Start of Block

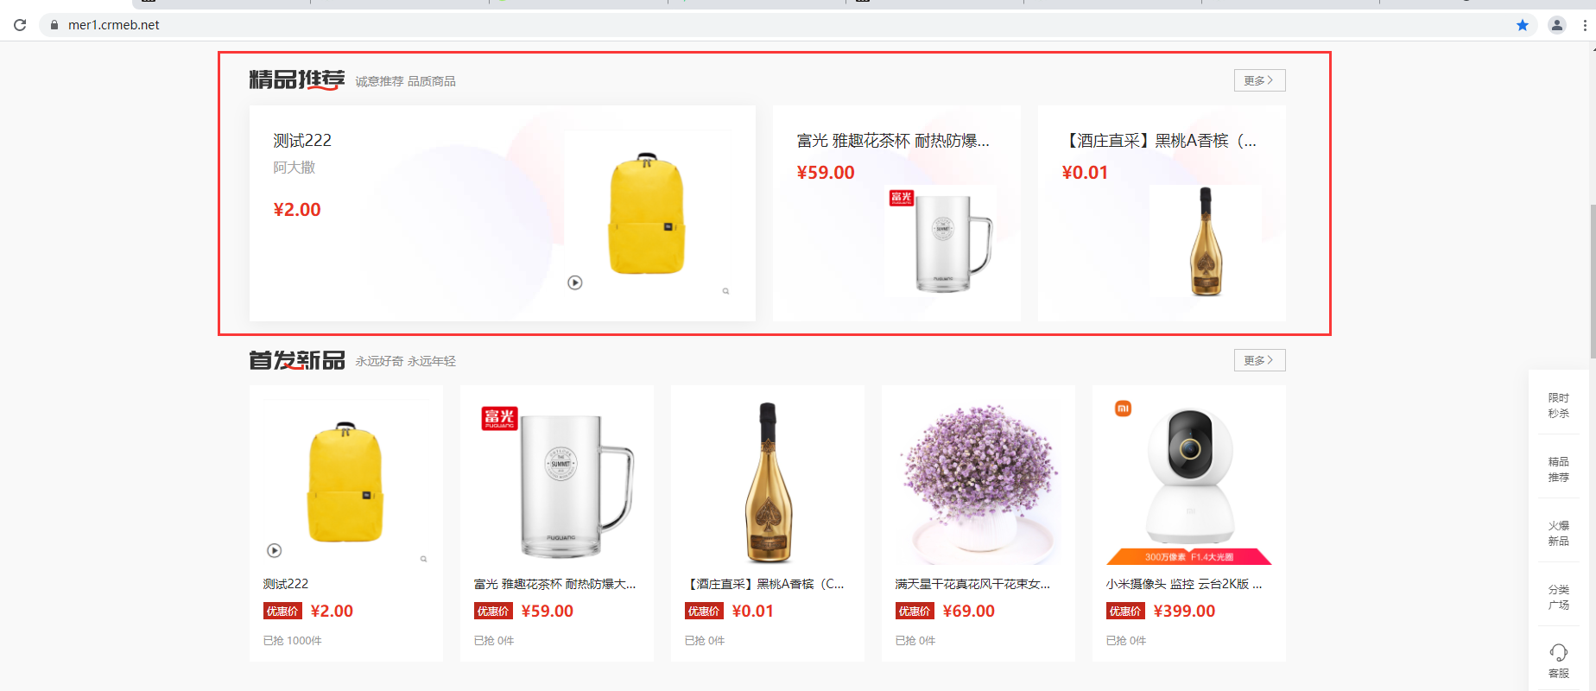Select 火爆新品 in side navigation
This screenshot has height=691, width=1596.
pos(1559,533)
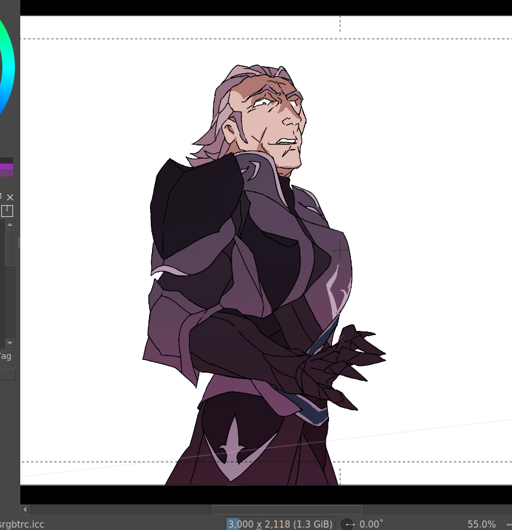Choose the muted purple bottom history swatch
The height and width of the screenshot is (530, 512).
point(7,173)
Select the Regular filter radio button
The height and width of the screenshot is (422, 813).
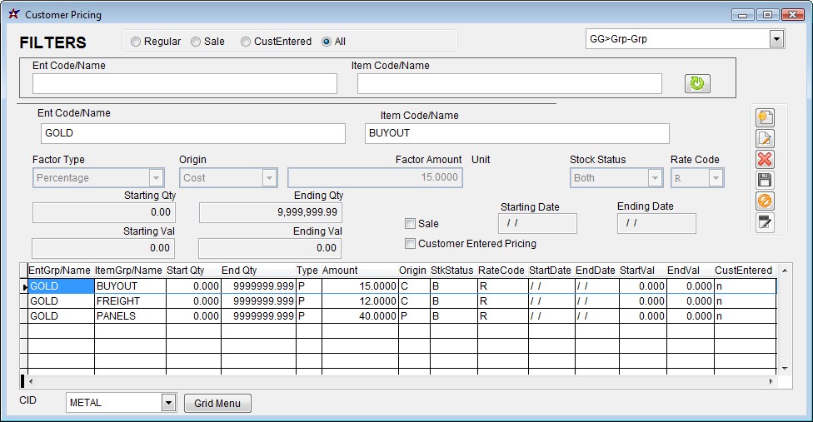(136, 42)
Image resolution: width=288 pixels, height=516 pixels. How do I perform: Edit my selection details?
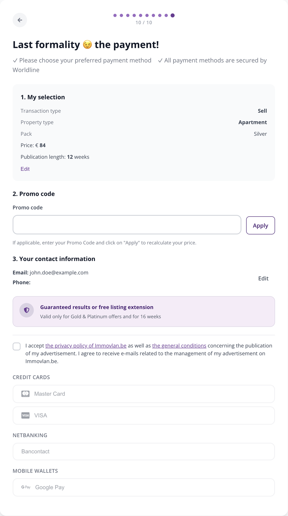point(25,169)
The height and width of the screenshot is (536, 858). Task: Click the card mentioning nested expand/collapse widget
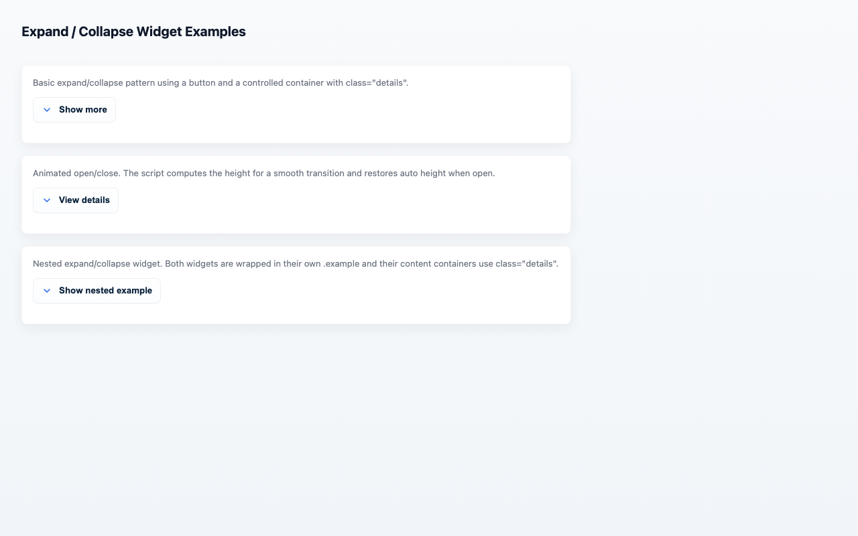point(296,263)
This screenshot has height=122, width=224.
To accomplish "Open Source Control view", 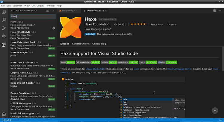I will pyautogui.click(x=4, y=28).
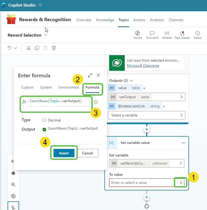Open the Microsoft Dataverse link

click(x=143, y=66)
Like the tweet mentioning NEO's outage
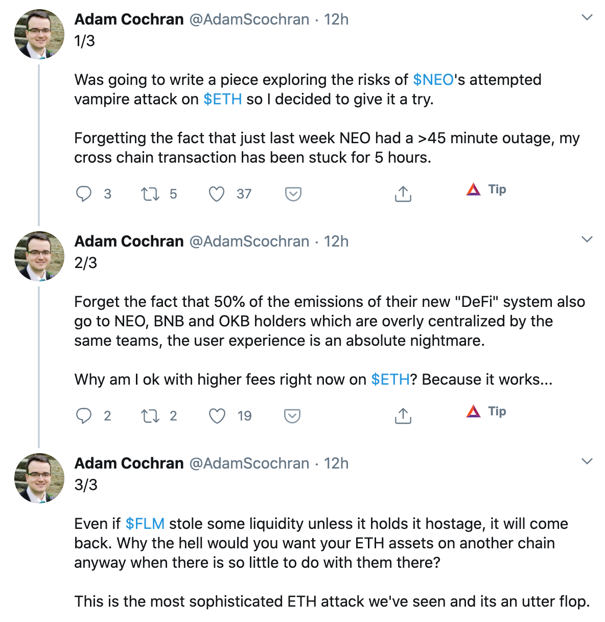Image resolution: width=605 pixels, height=622 pixels. click(x=217, y=194)
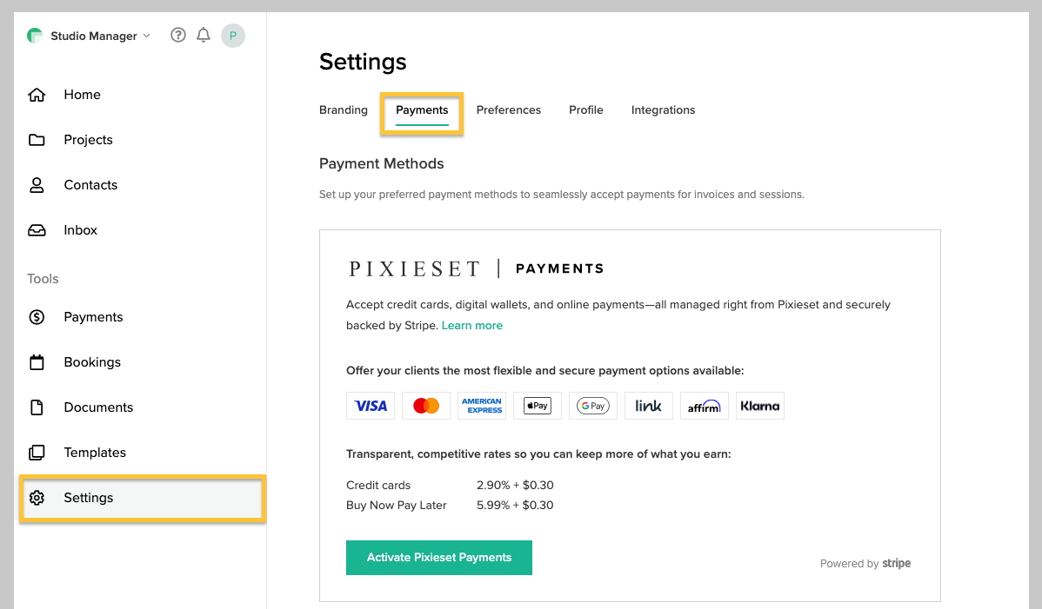Click the Apple Pay logo tile
Viewport: 1042px width, 609px height.
tap(538, 406)
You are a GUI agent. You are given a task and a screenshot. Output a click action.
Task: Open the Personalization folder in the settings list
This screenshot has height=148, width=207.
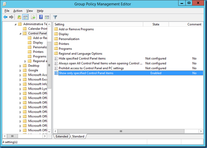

End of Block

Pictures stay out; retype only the lines from the line containing "Task: Open the" through the end of the listing, inclusive, exactly as they appear.

Task: Open the Personalization folder in the settings list
This screenshot has height=148, width=207.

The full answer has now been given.